Sept 17 (Reuters) - Algeria will hold a referendum on Nov. 1 on changes to the constitution that President Abdelmadjid Tebboune hopes will turn the page on last year's political unrest, but which the opposition seeks to boycott.
These are some of the main players.
Since his election in December, in a vote boycotted by the opposition protest movement, Tebboune has tried to move on from the demonstrations and focus on Algeria's looming economic problems.
A former prime minister who was sacked in 2017 after trying to take on business figures accused of corruption, he is seen by many of the protesters as a cipher for the old ruling elite.
He has painted the protests as a moment of national renewal that achieved their end of combating corruption and ousting his predecessor, president Abdelaziz Bouteflika, and presents the new constitution as a way to formalise their successes.
The protest movement emerged in February 2019 as hundreds of thousands of people demonstrated when it became clear Bouteflika would seek a fifth term.
Known as the Hirak - Arabic for 'movement' - the protesters have no formal leadership and organise themselves through discussions on social media.

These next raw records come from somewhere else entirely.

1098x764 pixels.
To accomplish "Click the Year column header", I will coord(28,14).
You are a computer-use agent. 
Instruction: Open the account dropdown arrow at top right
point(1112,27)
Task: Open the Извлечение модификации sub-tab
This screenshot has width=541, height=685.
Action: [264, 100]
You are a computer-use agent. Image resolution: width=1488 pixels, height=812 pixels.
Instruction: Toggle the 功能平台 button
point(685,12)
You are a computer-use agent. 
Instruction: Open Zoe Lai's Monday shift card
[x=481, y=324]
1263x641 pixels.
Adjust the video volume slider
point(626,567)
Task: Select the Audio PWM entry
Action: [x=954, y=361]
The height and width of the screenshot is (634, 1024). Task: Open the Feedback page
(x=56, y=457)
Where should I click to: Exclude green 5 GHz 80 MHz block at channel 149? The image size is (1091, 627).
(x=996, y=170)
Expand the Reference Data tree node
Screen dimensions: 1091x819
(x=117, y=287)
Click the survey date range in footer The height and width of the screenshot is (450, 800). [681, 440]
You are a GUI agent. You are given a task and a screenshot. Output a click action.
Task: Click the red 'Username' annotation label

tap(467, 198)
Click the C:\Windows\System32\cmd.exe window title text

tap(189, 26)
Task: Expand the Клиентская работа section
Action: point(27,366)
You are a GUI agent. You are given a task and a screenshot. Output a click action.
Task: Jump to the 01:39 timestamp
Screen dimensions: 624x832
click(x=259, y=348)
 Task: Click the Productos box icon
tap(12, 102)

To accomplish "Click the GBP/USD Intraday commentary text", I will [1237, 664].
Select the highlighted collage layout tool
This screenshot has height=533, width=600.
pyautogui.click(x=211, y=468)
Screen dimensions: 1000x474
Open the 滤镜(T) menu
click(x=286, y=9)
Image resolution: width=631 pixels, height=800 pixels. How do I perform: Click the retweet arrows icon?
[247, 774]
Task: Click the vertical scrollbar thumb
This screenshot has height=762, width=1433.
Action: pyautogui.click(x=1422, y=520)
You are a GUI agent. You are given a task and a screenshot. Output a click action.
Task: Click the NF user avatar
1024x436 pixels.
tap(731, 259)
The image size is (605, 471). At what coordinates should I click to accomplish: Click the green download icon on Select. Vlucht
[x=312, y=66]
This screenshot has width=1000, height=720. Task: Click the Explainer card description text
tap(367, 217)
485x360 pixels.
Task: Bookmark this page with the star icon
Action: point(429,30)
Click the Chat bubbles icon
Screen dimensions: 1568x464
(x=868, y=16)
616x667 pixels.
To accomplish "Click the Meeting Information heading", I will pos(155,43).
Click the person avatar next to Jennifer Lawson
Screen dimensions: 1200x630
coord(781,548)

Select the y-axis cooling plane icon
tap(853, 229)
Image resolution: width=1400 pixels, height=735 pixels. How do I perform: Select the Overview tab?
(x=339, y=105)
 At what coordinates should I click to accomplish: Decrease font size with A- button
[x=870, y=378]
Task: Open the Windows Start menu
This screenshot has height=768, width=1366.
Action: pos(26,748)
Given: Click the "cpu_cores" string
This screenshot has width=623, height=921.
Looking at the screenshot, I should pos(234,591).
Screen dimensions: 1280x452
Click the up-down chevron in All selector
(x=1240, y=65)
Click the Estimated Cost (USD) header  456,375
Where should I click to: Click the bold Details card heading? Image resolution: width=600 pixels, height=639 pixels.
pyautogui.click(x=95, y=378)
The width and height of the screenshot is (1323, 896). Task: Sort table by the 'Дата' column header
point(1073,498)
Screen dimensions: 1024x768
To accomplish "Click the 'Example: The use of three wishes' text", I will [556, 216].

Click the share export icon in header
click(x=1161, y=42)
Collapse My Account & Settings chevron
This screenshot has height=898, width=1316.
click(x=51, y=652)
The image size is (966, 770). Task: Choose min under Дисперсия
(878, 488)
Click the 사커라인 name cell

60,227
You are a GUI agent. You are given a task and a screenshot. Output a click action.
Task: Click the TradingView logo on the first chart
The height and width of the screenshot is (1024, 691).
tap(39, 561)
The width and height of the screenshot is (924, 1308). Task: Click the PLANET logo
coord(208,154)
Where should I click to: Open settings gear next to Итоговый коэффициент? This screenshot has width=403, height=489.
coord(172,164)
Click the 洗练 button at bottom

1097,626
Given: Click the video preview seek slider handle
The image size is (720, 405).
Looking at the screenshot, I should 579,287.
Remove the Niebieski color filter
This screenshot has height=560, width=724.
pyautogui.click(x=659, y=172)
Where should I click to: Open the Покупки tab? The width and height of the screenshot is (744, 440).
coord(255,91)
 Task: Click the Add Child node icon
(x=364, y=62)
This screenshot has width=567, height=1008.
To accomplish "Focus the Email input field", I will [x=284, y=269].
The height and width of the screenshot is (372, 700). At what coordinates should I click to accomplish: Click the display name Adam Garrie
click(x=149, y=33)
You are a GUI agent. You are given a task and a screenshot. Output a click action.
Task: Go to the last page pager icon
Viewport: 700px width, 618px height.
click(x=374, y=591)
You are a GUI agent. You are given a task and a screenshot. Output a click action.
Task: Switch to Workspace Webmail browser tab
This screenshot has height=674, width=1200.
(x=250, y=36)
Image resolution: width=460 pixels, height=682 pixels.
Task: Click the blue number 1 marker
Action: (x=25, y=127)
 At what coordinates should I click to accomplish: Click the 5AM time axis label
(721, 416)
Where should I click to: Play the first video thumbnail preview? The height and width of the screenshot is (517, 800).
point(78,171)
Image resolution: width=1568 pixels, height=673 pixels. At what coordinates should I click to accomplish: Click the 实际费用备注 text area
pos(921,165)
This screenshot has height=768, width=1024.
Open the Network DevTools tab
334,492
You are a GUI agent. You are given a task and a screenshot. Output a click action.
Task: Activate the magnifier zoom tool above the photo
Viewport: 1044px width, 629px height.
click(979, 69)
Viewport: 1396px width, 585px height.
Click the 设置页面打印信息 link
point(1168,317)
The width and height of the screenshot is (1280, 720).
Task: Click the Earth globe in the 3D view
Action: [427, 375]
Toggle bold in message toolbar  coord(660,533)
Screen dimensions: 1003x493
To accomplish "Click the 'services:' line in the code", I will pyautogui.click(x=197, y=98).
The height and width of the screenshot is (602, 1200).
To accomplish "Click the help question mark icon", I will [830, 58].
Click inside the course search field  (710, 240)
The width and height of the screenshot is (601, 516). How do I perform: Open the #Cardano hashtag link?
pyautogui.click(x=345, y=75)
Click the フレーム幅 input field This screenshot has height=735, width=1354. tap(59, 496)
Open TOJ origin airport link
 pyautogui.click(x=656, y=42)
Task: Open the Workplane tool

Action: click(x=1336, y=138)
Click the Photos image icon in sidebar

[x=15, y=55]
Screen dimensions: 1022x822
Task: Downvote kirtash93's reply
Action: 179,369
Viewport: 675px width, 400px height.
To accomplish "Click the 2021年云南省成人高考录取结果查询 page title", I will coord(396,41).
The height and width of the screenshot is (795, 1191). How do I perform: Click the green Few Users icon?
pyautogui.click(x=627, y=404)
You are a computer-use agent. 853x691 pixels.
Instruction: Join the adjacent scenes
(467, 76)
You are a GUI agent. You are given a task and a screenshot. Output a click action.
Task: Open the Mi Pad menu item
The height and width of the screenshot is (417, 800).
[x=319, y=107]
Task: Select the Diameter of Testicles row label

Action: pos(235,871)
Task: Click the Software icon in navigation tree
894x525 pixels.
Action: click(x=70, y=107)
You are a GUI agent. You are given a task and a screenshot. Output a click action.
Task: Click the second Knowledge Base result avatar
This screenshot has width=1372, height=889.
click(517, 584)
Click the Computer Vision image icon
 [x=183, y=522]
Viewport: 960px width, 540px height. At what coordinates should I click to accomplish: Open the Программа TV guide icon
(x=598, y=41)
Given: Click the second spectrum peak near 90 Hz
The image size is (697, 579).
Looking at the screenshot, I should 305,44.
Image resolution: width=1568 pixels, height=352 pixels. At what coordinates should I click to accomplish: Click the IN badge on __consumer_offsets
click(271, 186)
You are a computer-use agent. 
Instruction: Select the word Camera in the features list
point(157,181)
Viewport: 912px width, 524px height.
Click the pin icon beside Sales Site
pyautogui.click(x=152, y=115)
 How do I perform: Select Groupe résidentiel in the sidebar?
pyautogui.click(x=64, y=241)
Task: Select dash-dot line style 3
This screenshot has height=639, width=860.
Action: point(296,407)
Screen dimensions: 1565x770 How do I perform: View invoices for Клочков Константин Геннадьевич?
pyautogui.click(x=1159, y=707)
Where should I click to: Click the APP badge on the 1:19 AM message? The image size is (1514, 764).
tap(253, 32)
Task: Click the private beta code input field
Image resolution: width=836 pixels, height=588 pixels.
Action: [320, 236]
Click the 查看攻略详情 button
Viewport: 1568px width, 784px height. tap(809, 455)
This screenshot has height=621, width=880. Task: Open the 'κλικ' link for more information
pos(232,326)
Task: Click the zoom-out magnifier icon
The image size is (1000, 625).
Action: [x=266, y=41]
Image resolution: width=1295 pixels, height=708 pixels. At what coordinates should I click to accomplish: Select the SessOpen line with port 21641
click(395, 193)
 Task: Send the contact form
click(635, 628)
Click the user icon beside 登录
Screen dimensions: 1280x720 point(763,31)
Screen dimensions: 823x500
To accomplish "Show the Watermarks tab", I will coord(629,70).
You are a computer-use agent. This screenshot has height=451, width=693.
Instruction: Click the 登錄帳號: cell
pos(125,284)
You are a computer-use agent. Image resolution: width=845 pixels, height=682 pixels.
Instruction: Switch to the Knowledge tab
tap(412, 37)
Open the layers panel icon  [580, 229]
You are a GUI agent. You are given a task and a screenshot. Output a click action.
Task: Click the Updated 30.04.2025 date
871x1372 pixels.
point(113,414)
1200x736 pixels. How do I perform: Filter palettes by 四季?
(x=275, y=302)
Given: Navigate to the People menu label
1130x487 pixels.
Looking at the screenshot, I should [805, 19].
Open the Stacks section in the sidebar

They demand that the old guard give up power, an end to corruption, and that the military quit politics. They rejected the election won by Tebboune and see the referendum on the constitution as a tactic to sideline their movement.
The military has long been at the centre of the Algerian state and used last year's mass protests to purge rival factions including the once all-powerful internal security department.
However, its chief of staff, lieutenant general Ahmed Gaed Salah, who became the main power broker during the unrest and a figure of hate for many protesters, died suddenly in December of a heart attack.
Tebboune replaced him with General Said Chengriha, the head of the land forces, but the new army chief has not played as open a role as his predecessor.
THE OUSTED OLD GUARD
Bouteflika, also a veteran of Algeria's war of independence, helped end the 1990s conflict between the state and Islamist militants and was made president in 1999.
After he was pushed from power in April 2019, his brother and de facto regent Said Bouteflika was sentenced to 15 years in prison for conspiring against the army.
Their main rival in the power structure, internal security chief Mohamed Mediene, was jailed alongside him.
While many other Bouteflika allies are also on trial or in prison, some of his network remained embedded in the government.